Long Live Lubricity
Brais Romero Suárez
We are rational animals. The first thing we do when observing a work of art is to try to rationalise it, to channel it through our knowledge and prejudices in search of a compensation that sometimes actually penalises the work of art. Yann González's cinema, on the contrary, appeals directly to the viscera, to the most aesthetic side of human beings: it does not want to explain society, relationships, or the night; it wants to make us feel. In contrast to an increasingly explanatory and unprovocative cinema, Yann's night envelops us in red and blue, taking us to the shadows of the big metropolis where all the sins that the city cannot digest take place.
Self-defined as a disciple of Almodóvar, Yann González draws on all possible references. There is no "model to repeat" or filmmaker to imitate, there is just art and a strong intention to achieve as much as possible. That is why he devours himself and destroys references to later spread them throughout his filmography. Here and there one can find traces of this French director's films, all of them explicit and easily identifiable. Like a blender that nobody wants to get close to so as not to get dirty, Yann Gonzalez soaks, stains, and spreads his crushed idols in a body of work that is fragmented, but behind which stands a clear author.
The creative world of Yann Gonzalez is the world of the night. A night in which bodies merge into each other on stage, where the physical matters little, if at all, next to the carnal. In Les îles, we see how a deformed being joins a couple in bed. Later, in the same film, we see how a park at night becomes the scene for a group masturbation. Violent images for the spectator, who sees his own prejudices signalled out in the face of purely hedonistic sequences. There are no differences in Yann González's films, praxis unites us all.

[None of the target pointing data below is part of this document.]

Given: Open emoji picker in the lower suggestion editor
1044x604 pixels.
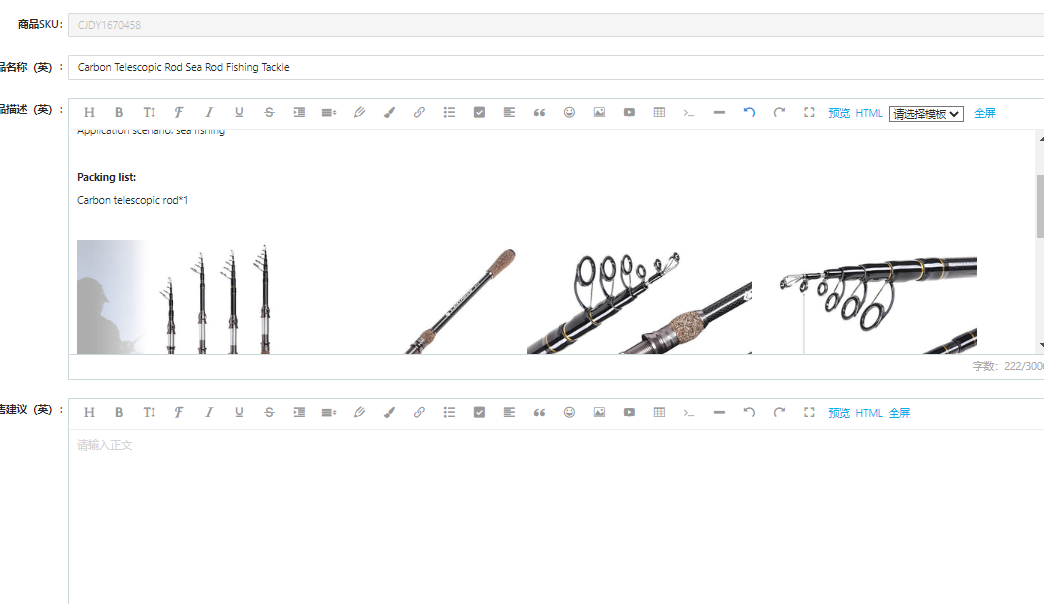Looking at the screenshot, I should pos(569,413).
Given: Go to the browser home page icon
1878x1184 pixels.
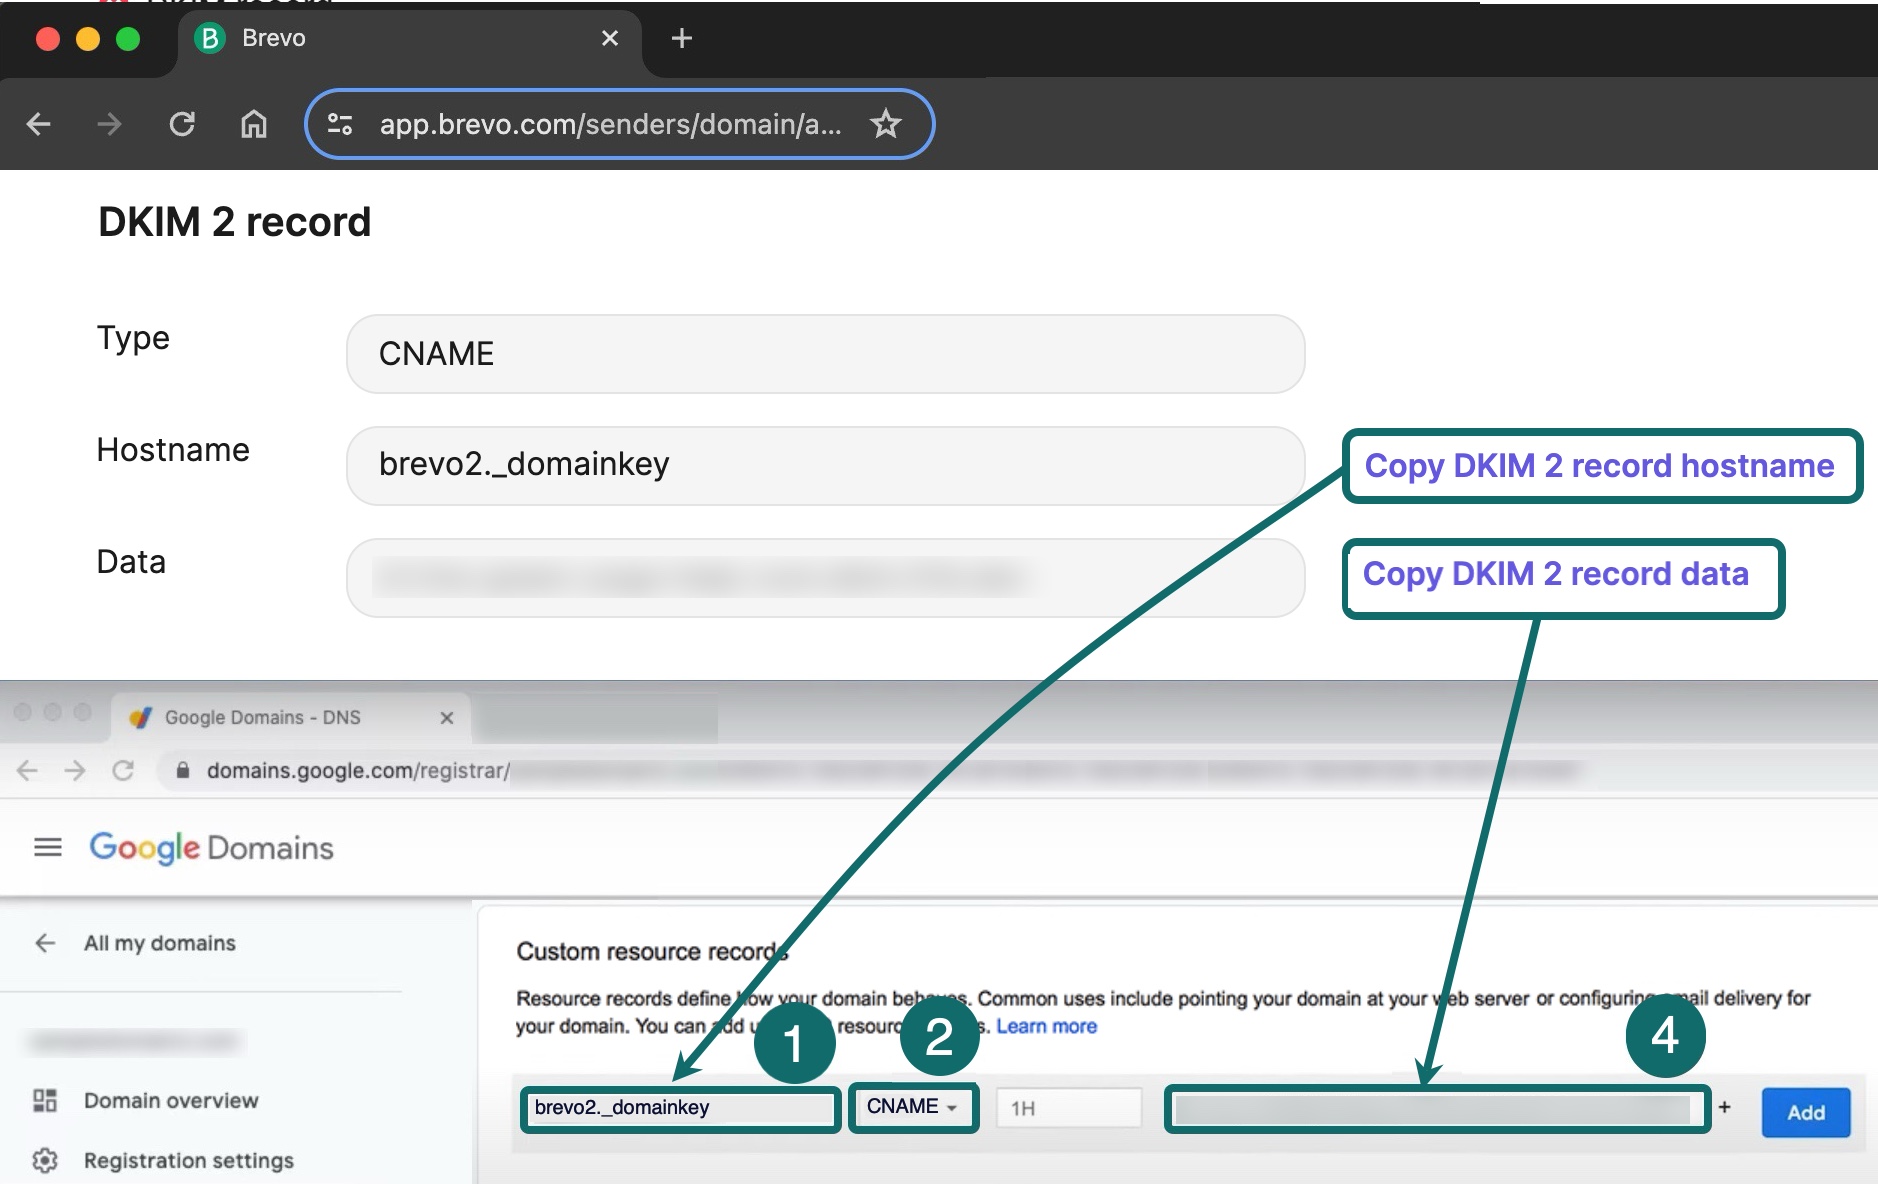Looking at the screenshot, I should click(254, 124).
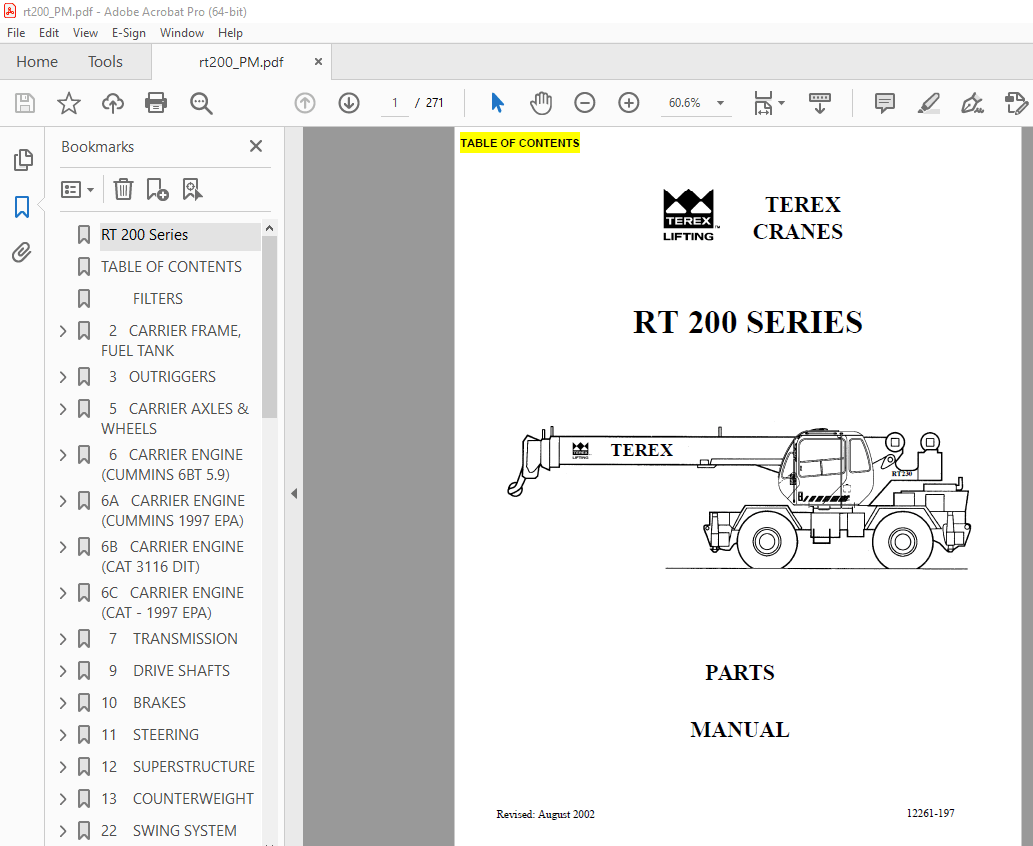Viewport: 1033px width, 846px height.
Task: Click the Add Comment sticky note icon
Action: [x=884, y=102]
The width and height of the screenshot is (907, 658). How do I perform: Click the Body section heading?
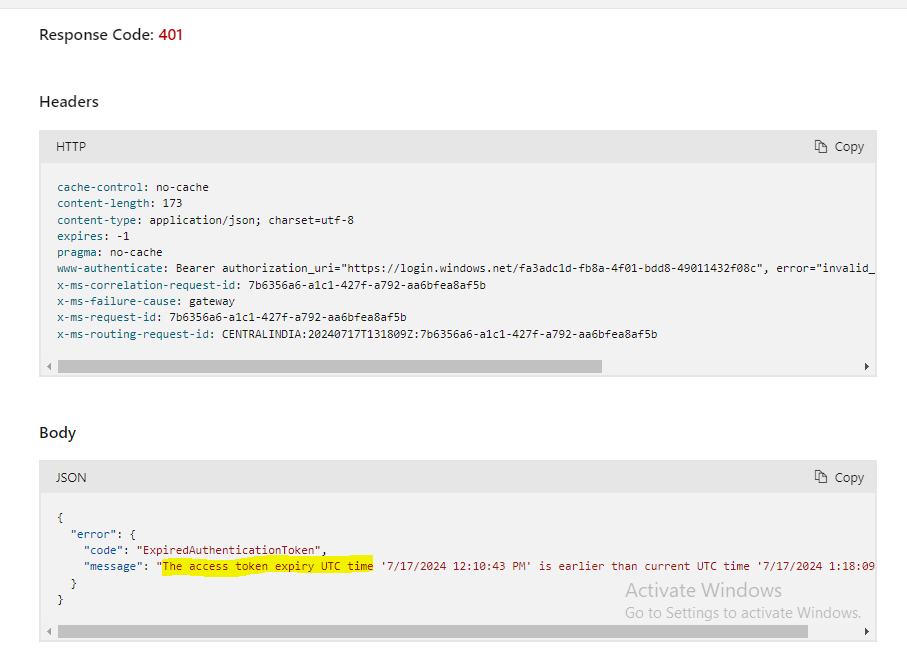pyautogui.click(x=56, y=432)
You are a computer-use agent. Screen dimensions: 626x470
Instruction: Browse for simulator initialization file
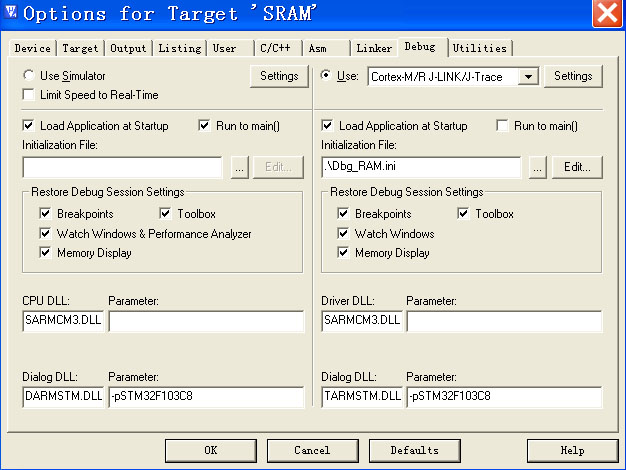pos(238,168)
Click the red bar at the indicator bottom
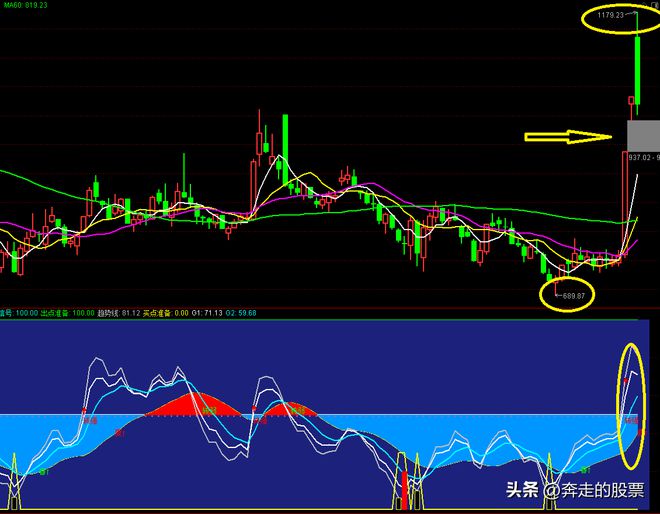The image size is (660, 514). click(x=404, y=490)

If the purpose of life is to enjoy it, then there should be no room for possessive thoughts either. Thus, the love between Anne and Loïs in Un couteau dans le coeur cannot flourish because it implies the possession of the loved one; just as Ali reminds Matthias at the beginning of the trial in Le recontres d'après minuit that "this night cannot be sweet". Yann González appeals to the freedom of self-definition and self-exploration. It is only us that can label ourselves according to the way we feel, and only us that are the masters of our body and our actions. Outsiders are, and will always be, the others.
By the Kiss shows us a loop of passion: a woman, against a wall, receives different lovers with no time to breathe. Pleasure becomes pain. She no longer receives, she endures. Yann Gonzalez's cinema moves like a metronome, between pain and pleasure. Again, and again. Just like we can talk again and again about the night, sex, violence, or the underground. We can continue to put labels on the indescribable and, indeed, continue to do a disservice to what is a hyper-aestheticized experience where pleasure is the ultimate goal.
If you know the password, you can walk through the door and enter this strange and exclusive place where, amidst the darkness, our wildest and most carnal side is accepted.